Repeat all of the records exactly, leaving out the pictures.

****

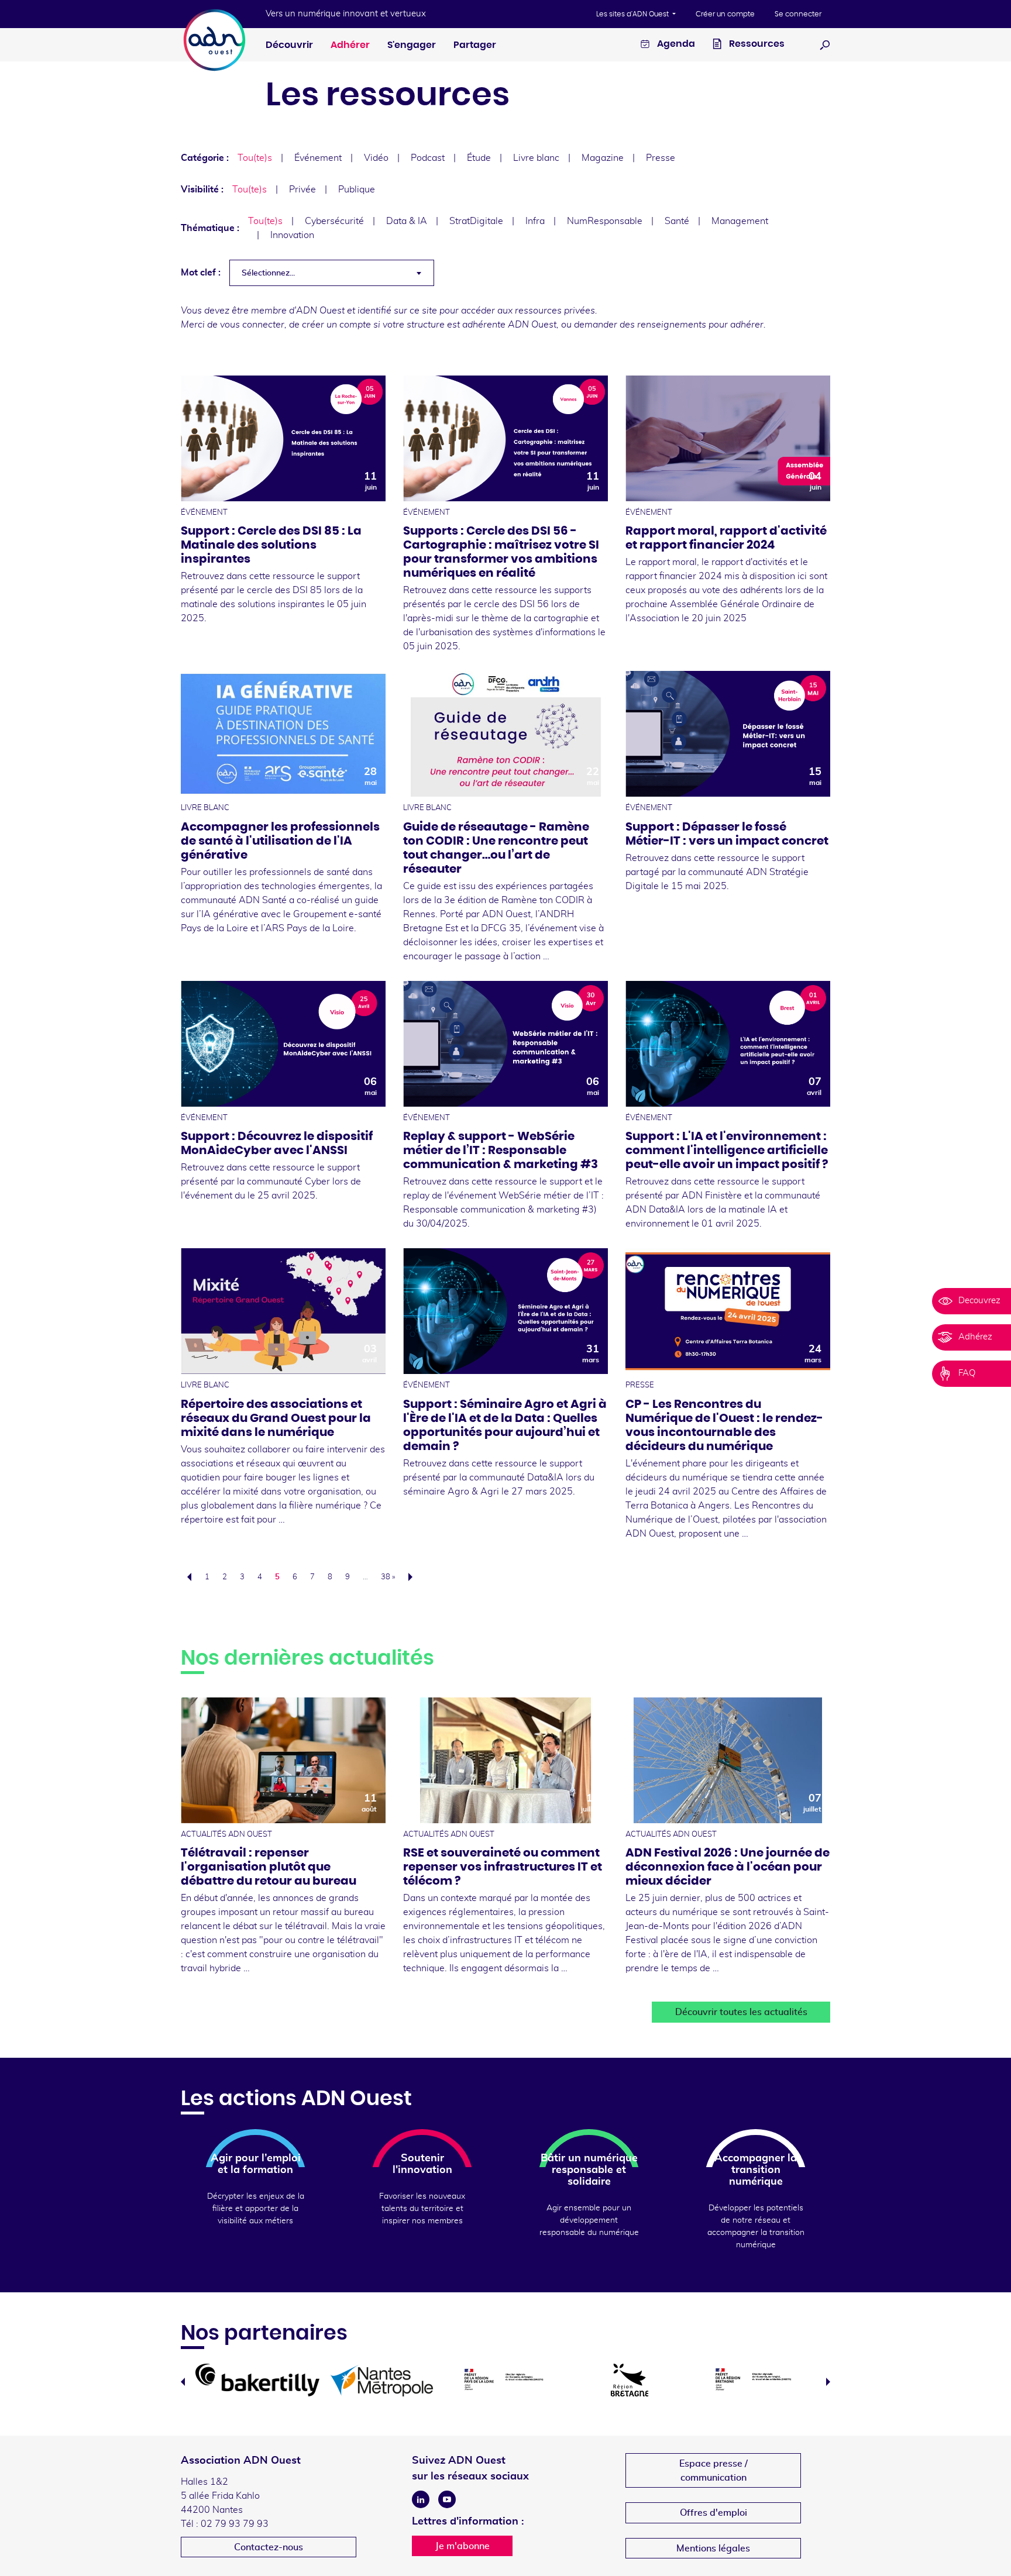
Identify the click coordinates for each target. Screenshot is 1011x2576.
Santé (677, 221)
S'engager (411, 45)
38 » (388, 1577)
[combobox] (331, 273)
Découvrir (289, 45)
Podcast (428, 158)
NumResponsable (604, 221)
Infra (535, 221)
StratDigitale (476, 221)
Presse (660, 158)
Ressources (756, 44)
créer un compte (336, 324)
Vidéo (376, 158)
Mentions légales (713, 2548)
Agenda (675, 44)
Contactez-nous (268, 2547)
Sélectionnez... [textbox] (268, 273)
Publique (356, 189)
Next (828, 2382)
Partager (474, 45)
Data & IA (406, 221)
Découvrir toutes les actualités (741, 2012)
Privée (302, 189)
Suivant (413, 1577)
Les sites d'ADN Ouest (633, 14)
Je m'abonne (462, 2546)
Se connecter (798, 14)
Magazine (603, 158)
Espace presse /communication (713, 2470)
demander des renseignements (640, 324)
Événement (318, 158)
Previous (183, 2382)
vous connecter (252, 324)
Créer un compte (725, 14)
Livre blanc (536, 158)
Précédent (186, 1577)
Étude (479, 158)
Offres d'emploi (713, 2513)
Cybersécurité (334, 221)
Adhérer (350, 45)
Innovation (292, 235)
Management (739, 221)
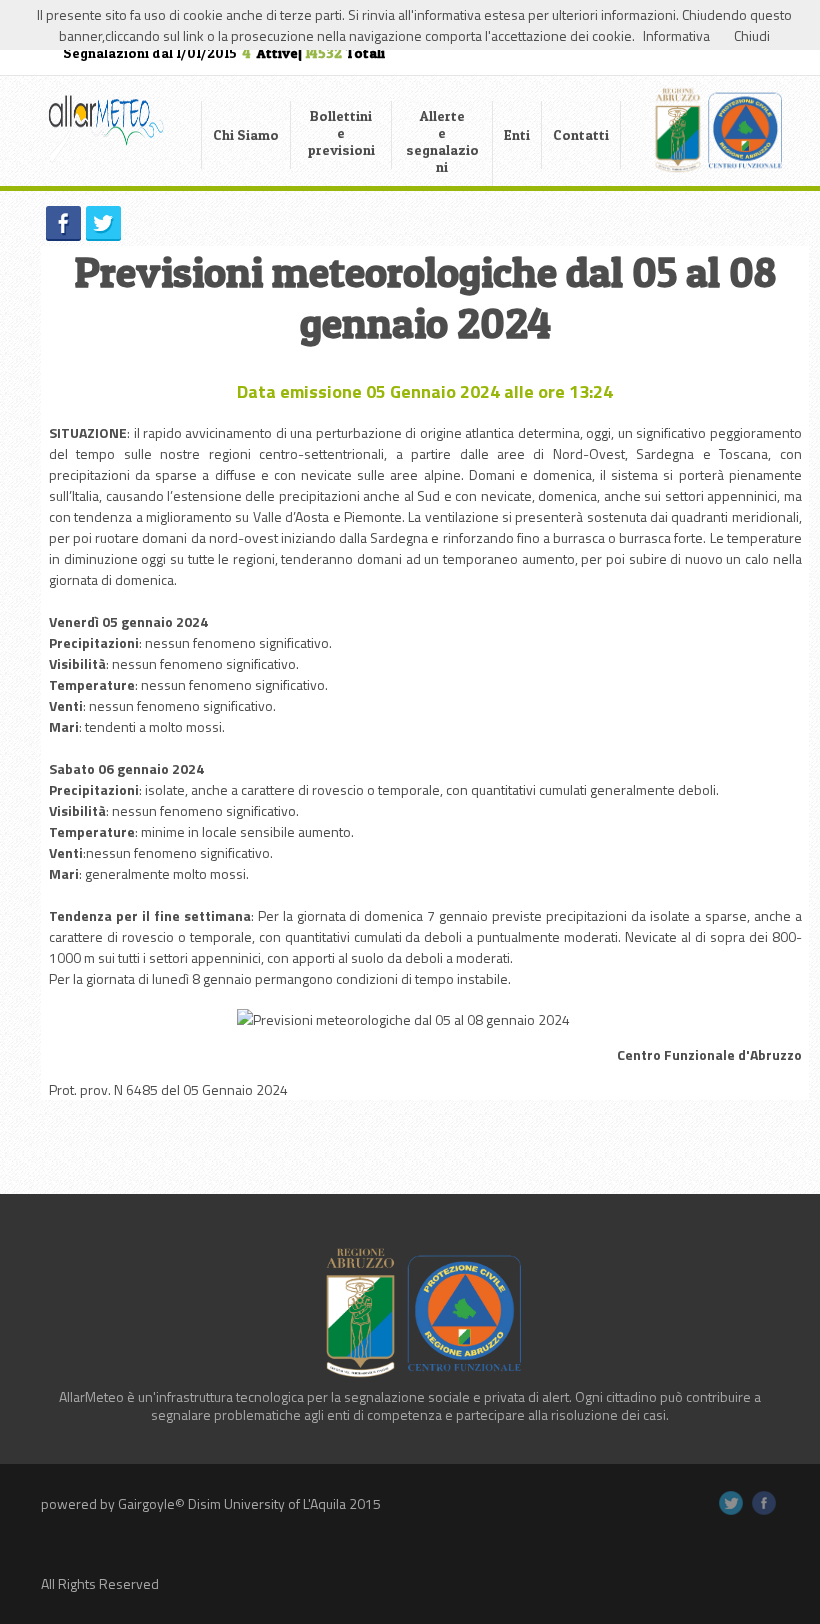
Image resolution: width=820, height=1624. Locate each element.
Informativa (676, 35)
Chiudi (752, 35)
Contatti (581, 134)
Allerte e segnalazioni (442, 141)
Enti (517, 134)
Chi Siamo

****

Completed exercise:
Identify the click coordinates for each target. Screenshot is 1011x2576.
Santé (677, 221)
S'engager (411, 45)
38 » (388, 1577)
[combobox] (331, 273)
Découvrir (289, 45)
Podcast (428, 158)
NumResponsable (604, 221)
Infra (535, 221)
StratDigitale (476, 221)
Presse (660, 158)
Ressources (756, 44)
créer un compte (336, 324)
Vidéo (376, 158)
Mentions légales (713, 2548)
Agenda (675, 44)
Contactez-nous (268, 2547)
Sélectionnez... [textbox] (268, 273)
Publique (356, 189)
Next (828, 2382)
Partager (474, 45)
Data & IA (406, 221)
Découvrir toutes les actualités (741, 2012)
Privée (302, 189)
Suivant (413, 1577)
Les sites d'ADN Ouest (633, 14)
Je m'abonne (462, 2546)
Se connecter (798, 14)
Magazine (603, 158)
Espace presse /communication (713, 2470)
demander des renseignements (640, 324)
Événement (318, 158)
Previous (183, 2382)
vous connecter (252, 324)
Créer un compte (725, 14)
Livre blanc (536, 158)
Précédent (186, 1577)
Étude (479, 158)
Offres d'emploi (713, 2513)
Cybersécurité (334, 221)
Adhérer (350, 45)
Innovation (292, 235)
Management (739, 221)
Image resolution: width=820, height=1624. Locate each element.
Informativa (676, 35)
Chiudi (752, 35)
Contatti (581, 134)
Allerte e segnalazioni (442, 141)
Enti (517, 134)
Chi Siamo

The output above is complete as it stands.